→ **TASK LIST**
1. According to the passage on Twitter misinformation after the Boston bombings, what percentage of the new accounts that tweeted about the bombings were suspended or deleted two months later?
2. Write the next part of the passage on Twitter misinformation after the Boston bombings, picking up after its final sentence.

→ **DOCUMENT EXTRACT**
**********

True enough, but also a big reason that verified accounts drive misinformation is that they're the ones driving a lot of Twitter traffic. Some dude in Worcester, Mass and a Kardashian sister might both know equal amounts of nothing, but Worcester dude's sentiment, assumptions or just misinformation hits the Twitter pond and makes smaller ripples than the verified reality show star's.

The findings also depict how trolls menace Twitter in the hours and days after a tragedy. There were 31,919 new accounts created that also tweeted about the Boston bombings between April 15 and April 20 of this year. Two months later, 19 percent of those accounts were suspended or deleted by Twitter for bad behavior. Many of those accounts traversed the typical route of a spammer, tweeting the same content repeatedly and capitalizing on people’s confusion through imitative fake profiles.

Halting potential harmful social media activity during an emergency is an enormous task. As we’ve seen, heaps of brain spurts, factoids, and other forms of communication flood the internet every second. Recognizing this, the researchers wrote, “any algorithms or solutions built to detect rumors on [online social media] should be scalable enough to process content and user data up to the order of millions and billions.” And it needs to do so in real time.

**********

→ **DATASET SECTION**
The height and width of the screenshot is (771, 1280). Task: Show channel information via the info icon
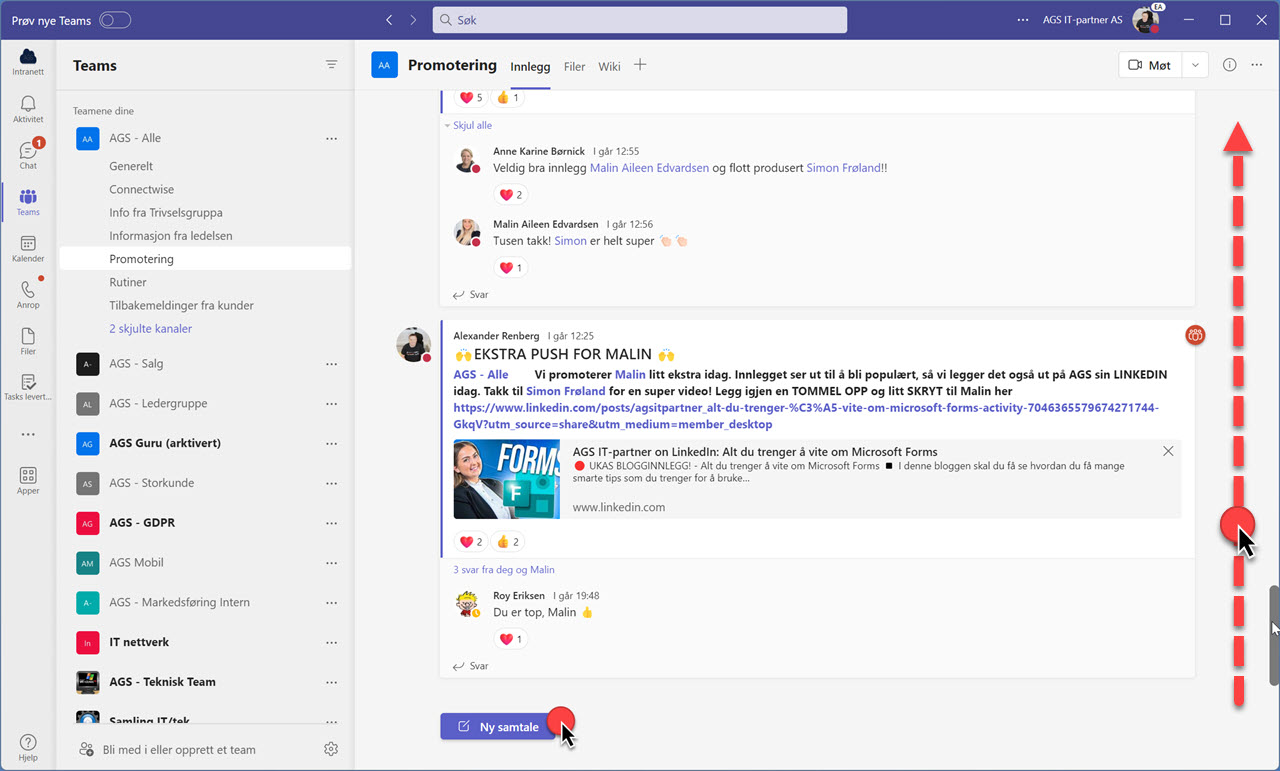click(x=1229, y=64)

**********

→ **ACTIVITY ANSWERS**
1. 19 percent

2.
In terms of the actual functioning of such a powerful algorithm or solution, the researchers showed that while it’s not all that easy to identify which tweets are real or fake, it is possible, to some extent, to predict the viral potential of a piece of content. By examining certain user attributes, including social reputation, global engagement, and likability, the researchers wrote an equation that measured the impact of a user. Then, using linear regression, they were able to anticipate the future popularity of a tweet.

It will be necessary to verify these results against similar events, but these analyses make us more aware of how a sense of urgency during crisis can lead to social media abuse. Going forward, it may even help us limit such activity.